Последнее, что я хотела выяснить: какое отношение история СССР имеет к этим мальчикам. «Нам говорят: вот, вы не жили в СССР и ничего не понимаете. Но на самом деле все осталось так же, только нам теперь можно носить цветную одежду и кричать. Политическая элита осталась, экономика осталась. В СССР я был бы так же недоволен, как и сейчас», — говорит Никита. Почему-то его никто не перебивает. Советская ментальность, боязнь власти, сами люди, которые стоят у власти, — перечисляют мне школьники доставшееся им советское наследие. Спрашиваю, как от этого наследия избавиться? Этот вопрос не вызывает никакого энтузиазма. Тогда до меня вдруг доходит. И я прошу поднять руки тех, кто собирается жить в этой стране. Из одиннадцати человек — трое. Ярослав собирается поступить на госуправление, чтобы менять страну «сверху». Еще двоих все и так устраивает. «Патриота» Даниила среди них нет. «Я собираюсь вернуться потом, — говорит он. — Поучиться, поработать пару лет и вернуться. Я по-любому буду жить в России. Но через какое-то время».

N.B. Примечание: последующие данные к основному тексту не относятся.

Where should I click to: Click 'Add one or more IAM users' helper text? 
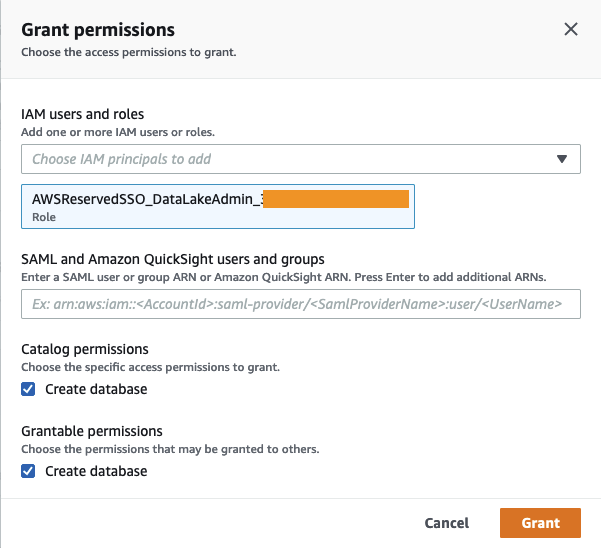118,133

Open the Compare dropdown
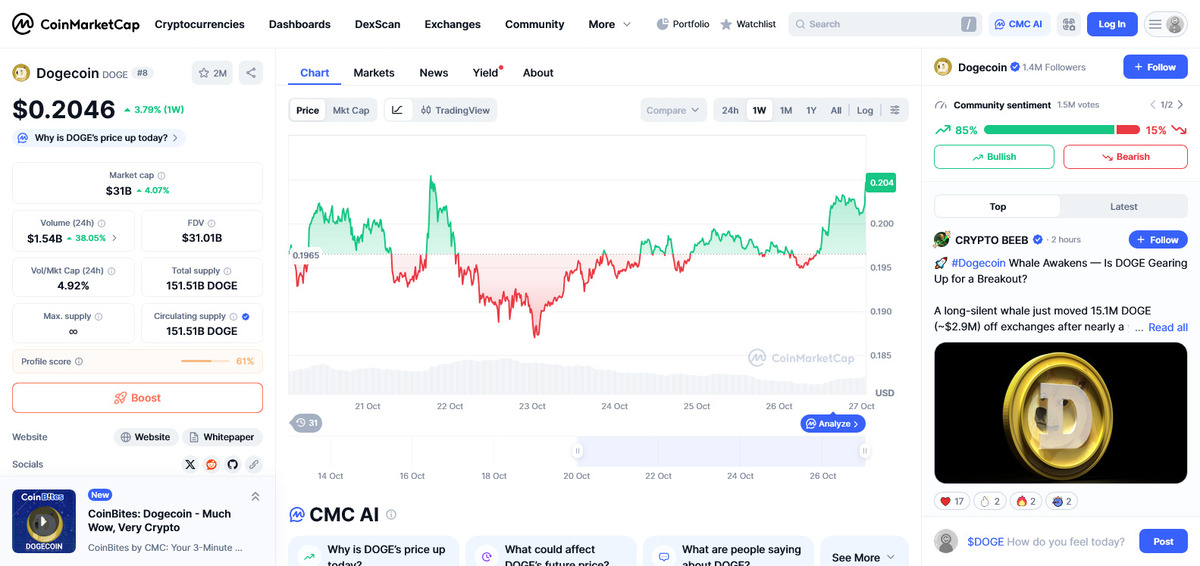point(673,110)
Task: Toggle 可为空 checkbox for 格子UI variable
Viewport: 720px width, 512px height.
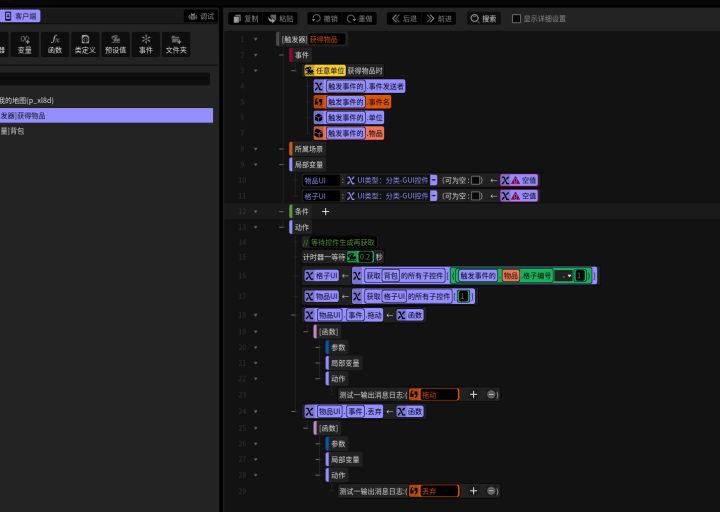Action: pos(476,196)
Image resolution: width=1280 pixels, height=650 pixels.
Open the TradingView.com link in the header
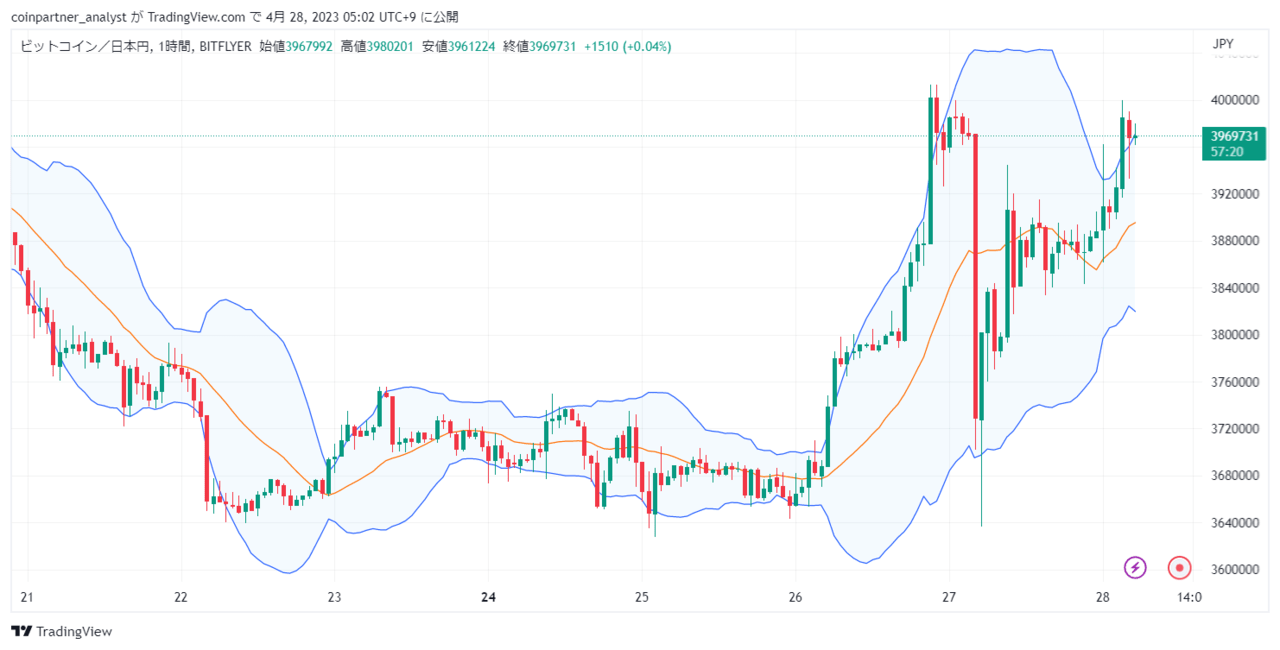click(197, 17)
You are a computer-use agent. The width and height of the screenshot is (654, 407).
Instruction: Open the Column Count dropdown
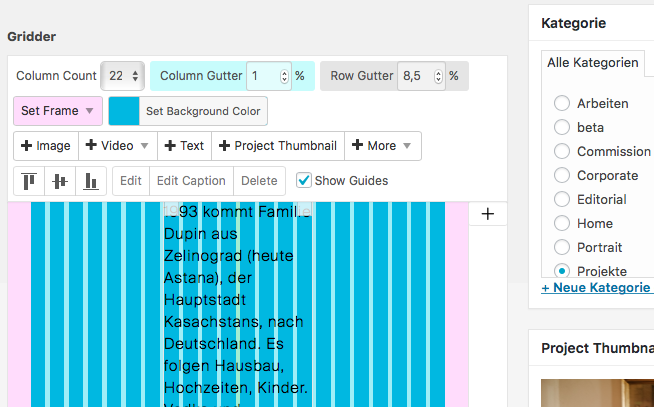pyautogui.click(x=124, y=76)
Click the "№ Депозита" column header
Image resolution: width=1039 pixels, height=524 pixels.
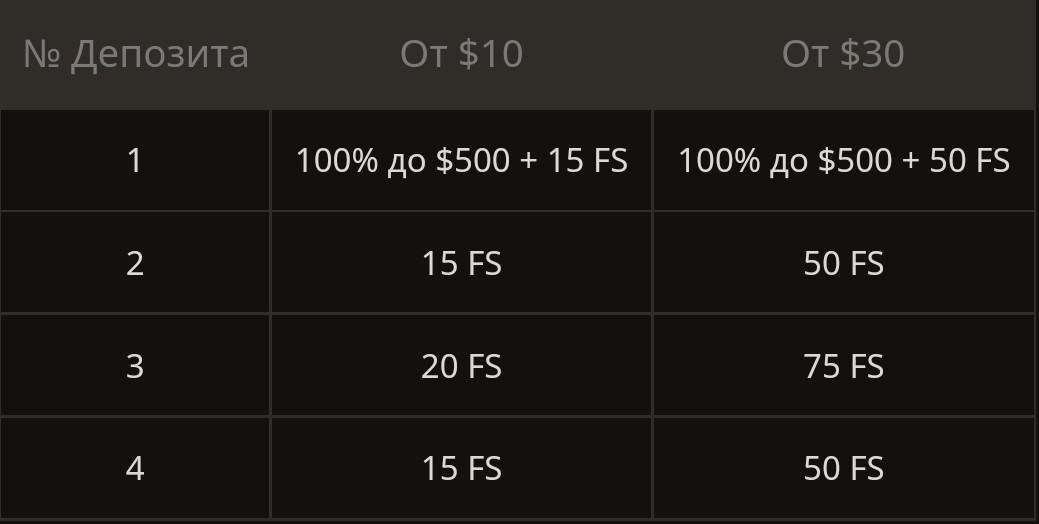(x=135, y=54)
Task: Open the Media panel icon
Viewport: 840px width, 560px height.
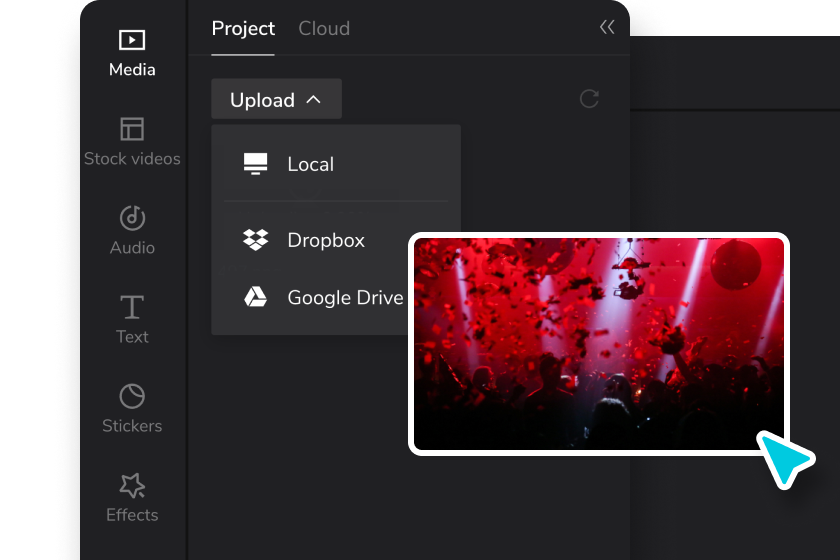Action: pos(132,40)

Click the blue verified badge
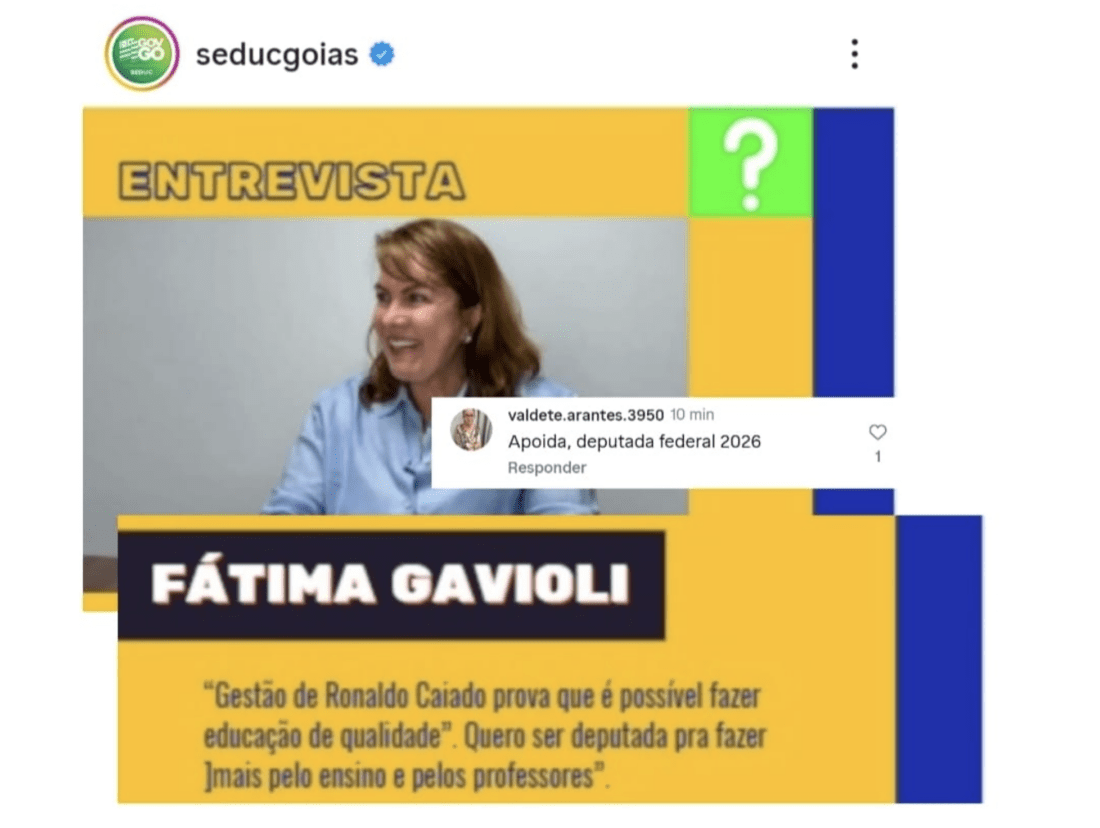382,54
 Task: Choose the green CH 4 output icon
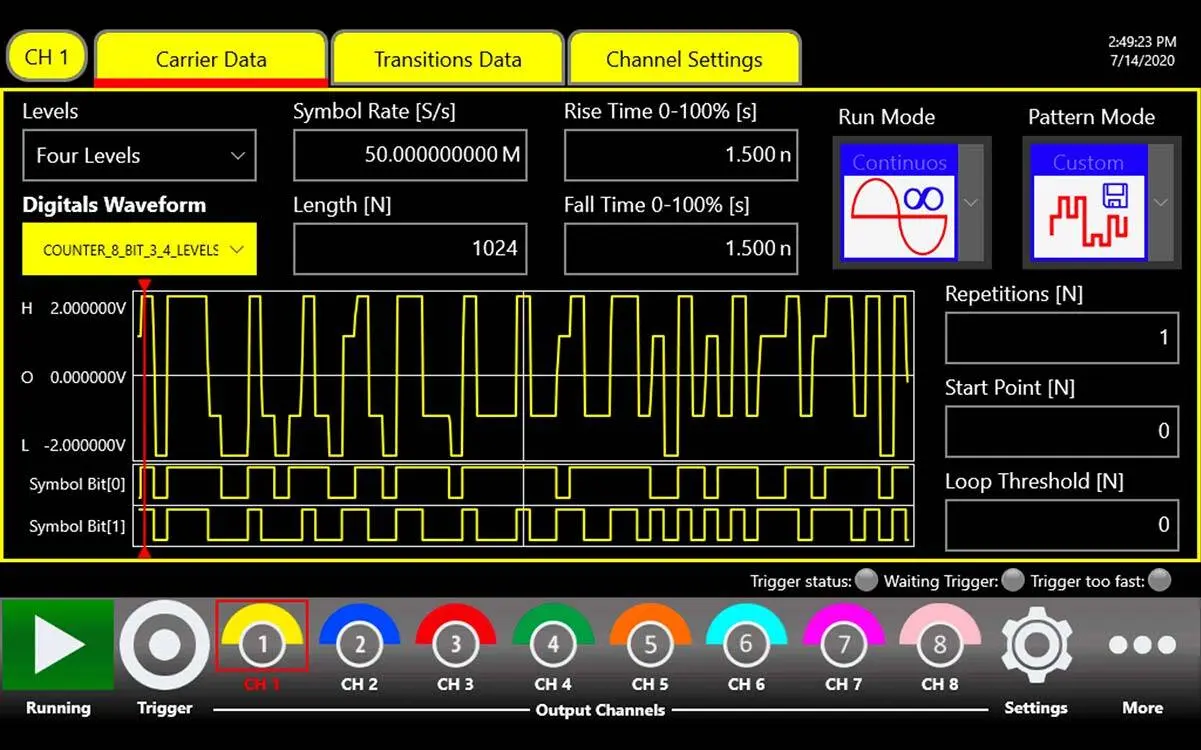(552, 645)
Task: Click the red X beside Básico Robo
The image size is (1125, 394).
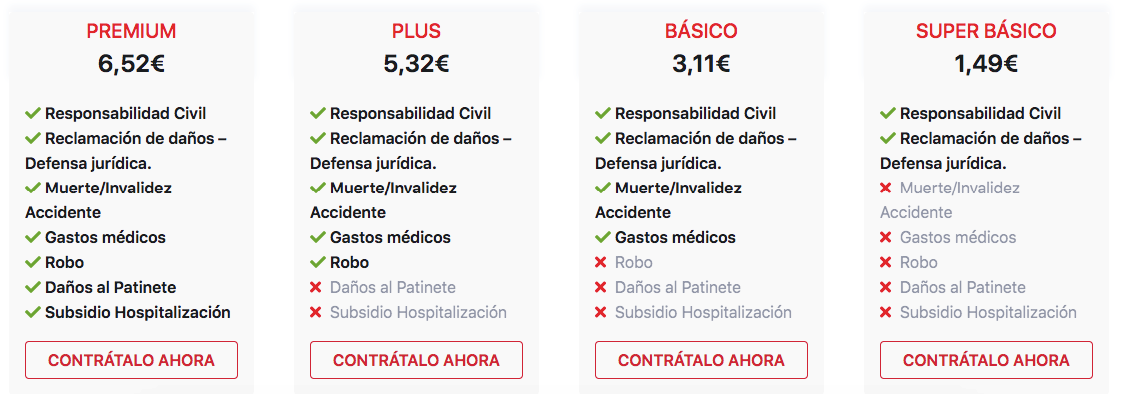Action: (601, 263)
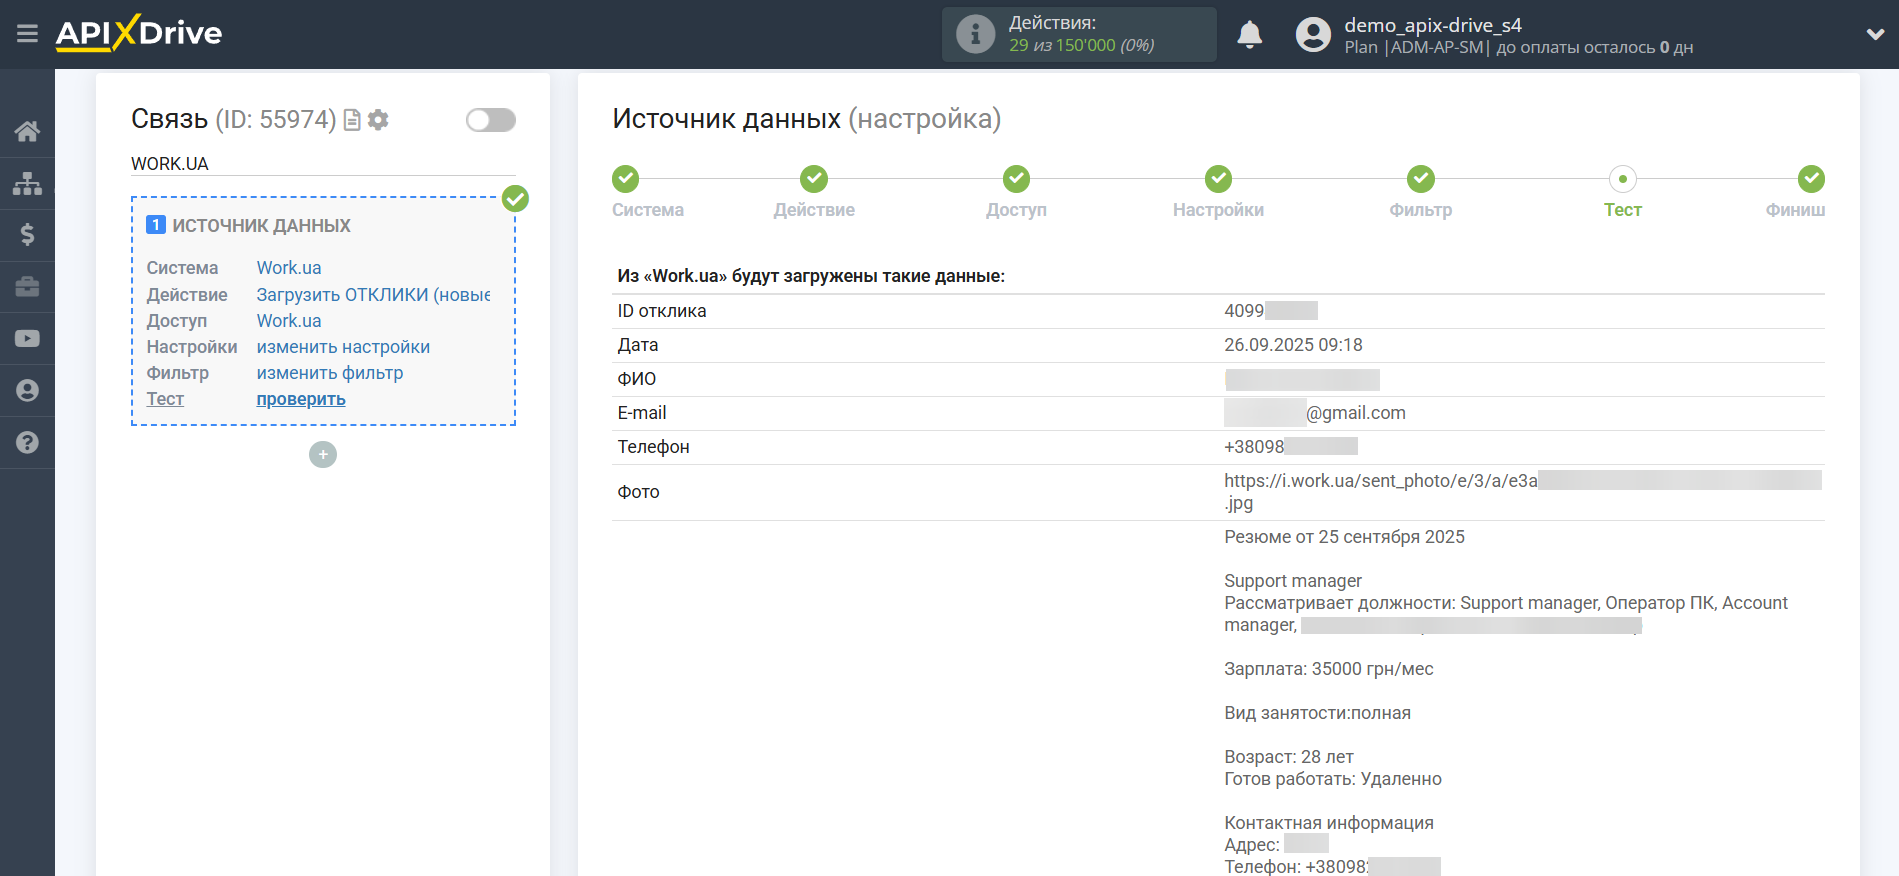The width and height of the screenshot is (1899, 876).
Task: Open YouTube video icon in sidebar
Action: [x=27, y=339]
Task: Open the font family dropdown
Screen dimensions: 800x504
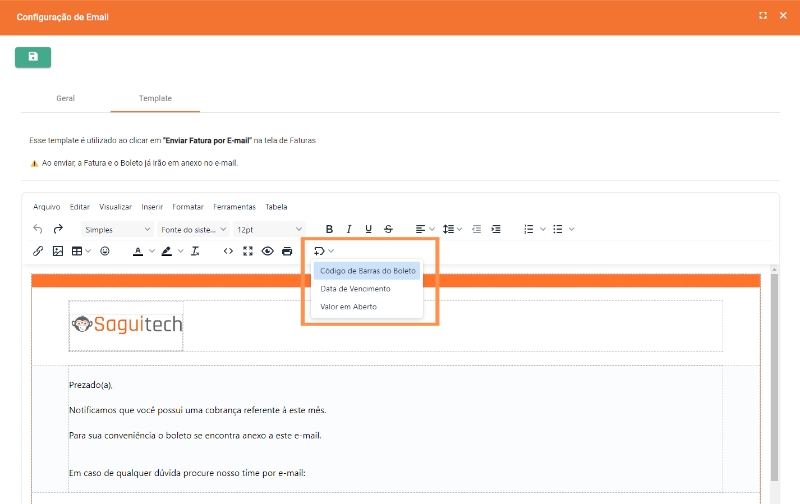Action: [194, 229]
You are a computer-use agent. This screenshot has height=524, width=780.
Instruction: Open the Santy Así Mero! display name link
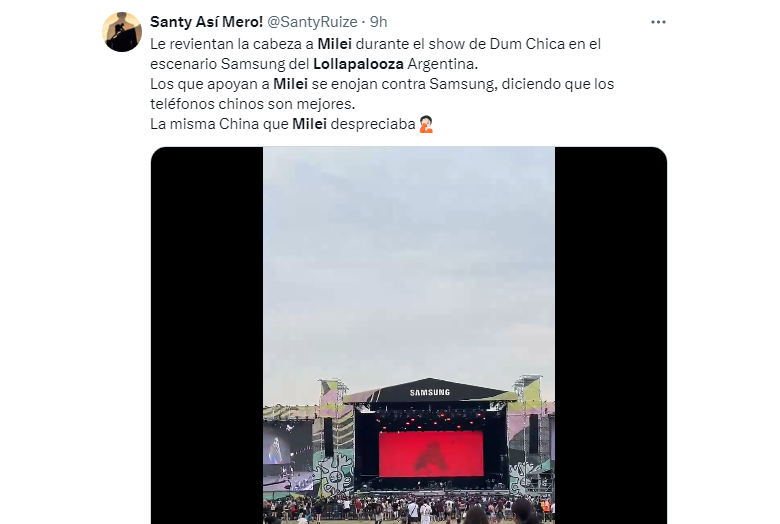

Разговор фактически закончен. Скоро я поеду в Вильнюс, Минск, Киев и Тбилиси, чтобы и там разговаривать со старшеклассниками о Советском Союзе. Я благодарю своих собеседников, но они не двигаются, и я начинаю судорожно соображать, какие волшебные слова мне нужно сейчас сказать: «урок закончен»? И вдруг Даниил громко произносит: «Сейчас ты можешь достать все: деньги, секс, наркотики. Но не можешь получить самого главного — великой идеи, ради которой стоит жить. Оценивая СССР, каждый выбирает, что ему больше нравится: великая идея или мещанское счастье». С Даниилом согласен даже Никита.